After the conquest of the Philippines in 1565 by the Spanish Empire, the Palau archipelago belonged to the Captaincy General of the Philippines, created in 1574, as part of the Spanish East Indies.

However, the Spanish presence only began to express itself with evangelization, initiated at the end of the 17th century, and its dominance began to be delineated in the 18th century.

The first encounters were with whalers and merchants, who used the islands as stopovers in their travels. From those first contacts, but especially in the 19th century, diseases brought on ships from Europe decimated the population of the island, in particular smallpox, flu and leprosy, the same as the use of firearms to resolve tribal differences. It is estimated that the indigenous population went from 50,000 inhabitants before coming into contact with Europeans, to a total not exceeding 3,700 at the beginning of 20th century.

== Diplomatic relations ==
Palau established diplomatic relations with Spain on 3 August 1995. In December 2012, the President of the Government sent a letter of condolences to President Remengesau Jr for the victims and the disastrous effects of Typhoon Bopha.
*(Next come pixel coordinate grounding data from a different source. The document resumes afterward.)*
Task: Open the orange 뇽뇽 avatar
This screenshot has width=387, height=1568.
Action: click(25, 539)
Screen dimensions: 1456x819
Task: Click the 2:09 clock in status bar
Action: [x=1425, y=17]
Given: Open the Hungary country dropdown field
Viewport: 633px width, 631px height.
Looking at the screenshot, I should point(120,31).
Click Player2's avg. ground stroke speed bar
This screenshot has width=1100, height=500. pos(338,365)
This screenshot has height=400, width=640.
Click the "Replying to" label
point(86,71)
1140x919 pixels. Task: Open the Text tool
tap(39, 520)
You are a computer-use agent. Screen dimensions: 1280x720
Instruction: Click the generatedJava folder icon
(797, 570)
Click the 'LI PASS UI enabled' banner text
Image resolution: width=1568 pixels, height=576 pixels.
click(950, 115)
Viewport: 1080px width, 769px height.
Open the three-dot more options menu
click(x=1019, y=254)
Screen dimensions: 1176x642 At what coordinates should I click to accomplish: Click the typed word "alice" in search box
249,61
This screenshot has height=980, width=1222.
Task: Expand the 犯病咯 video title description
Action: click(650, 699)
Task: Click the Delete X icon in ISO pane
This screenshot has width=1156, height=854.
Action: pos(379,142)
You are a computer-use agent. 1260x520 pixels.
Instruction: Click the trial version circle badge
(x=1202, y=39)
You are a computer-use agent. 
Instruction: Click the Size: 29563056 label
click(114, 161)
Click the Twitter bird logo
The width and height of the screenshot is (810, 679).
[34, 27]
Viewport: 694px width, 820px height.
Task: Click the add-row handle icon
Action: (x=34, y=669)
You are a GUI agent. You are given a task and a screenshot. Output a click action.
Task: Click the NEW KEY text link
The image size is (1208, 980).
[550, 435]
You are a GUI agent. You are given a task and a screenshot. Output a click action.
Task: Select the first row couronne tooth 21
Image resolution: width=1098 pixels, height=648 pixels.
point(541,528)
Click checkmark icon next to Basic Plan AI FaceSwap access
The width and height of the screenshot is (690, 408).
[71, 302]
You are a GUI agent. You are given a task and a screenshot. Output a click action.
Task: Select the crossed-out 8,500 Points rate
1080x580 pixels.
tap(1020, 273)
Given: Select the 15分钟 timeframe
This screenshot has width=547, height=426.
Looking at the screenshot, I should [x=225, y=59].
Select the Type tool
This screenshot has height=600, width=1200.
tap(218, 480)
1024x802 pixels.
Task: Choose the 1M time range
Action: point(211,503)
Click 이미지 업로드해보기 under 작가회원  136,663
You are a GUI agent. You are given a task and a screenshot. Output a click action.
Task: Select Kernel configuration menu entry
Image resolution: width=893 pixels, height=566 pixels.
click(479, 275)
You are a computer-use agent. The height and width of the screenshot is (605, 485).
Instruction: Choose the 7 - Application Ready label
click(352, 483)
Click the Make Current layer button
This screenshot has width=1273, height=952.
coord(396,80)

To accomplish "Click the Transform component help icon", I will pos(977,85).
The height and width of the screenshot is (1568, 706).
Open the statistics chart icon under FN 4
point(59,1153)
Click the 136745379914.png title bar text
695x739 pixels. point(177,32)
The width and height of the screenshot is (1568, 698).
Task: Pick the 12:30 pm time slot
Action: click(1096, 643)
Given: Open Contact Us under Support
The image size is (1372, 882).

In November 2013, the King of Spain sent a letter of condolences to President Remengesau for the substantial material damage suffered by Typhoon Haiyan.

At the end of 2014, Palau decriminalized homosexual relations after the mediation of Spain and other countries.

== Cooperation ==
In the year 2013 they have been granted within the framework of the Program for Cultural Cooperation for the Philippines and the Pacific (SPCC), an aid worth 100,000.00 Philippine pesos (€1,887.51) for the celebration of the "2nd Annual Conference Dilmlengui Women Group". In view of the 45th Summit of the Pacific Islands Forum, Spain has decided to support the organization with 20,000 euros, as it did in previous years at that summit.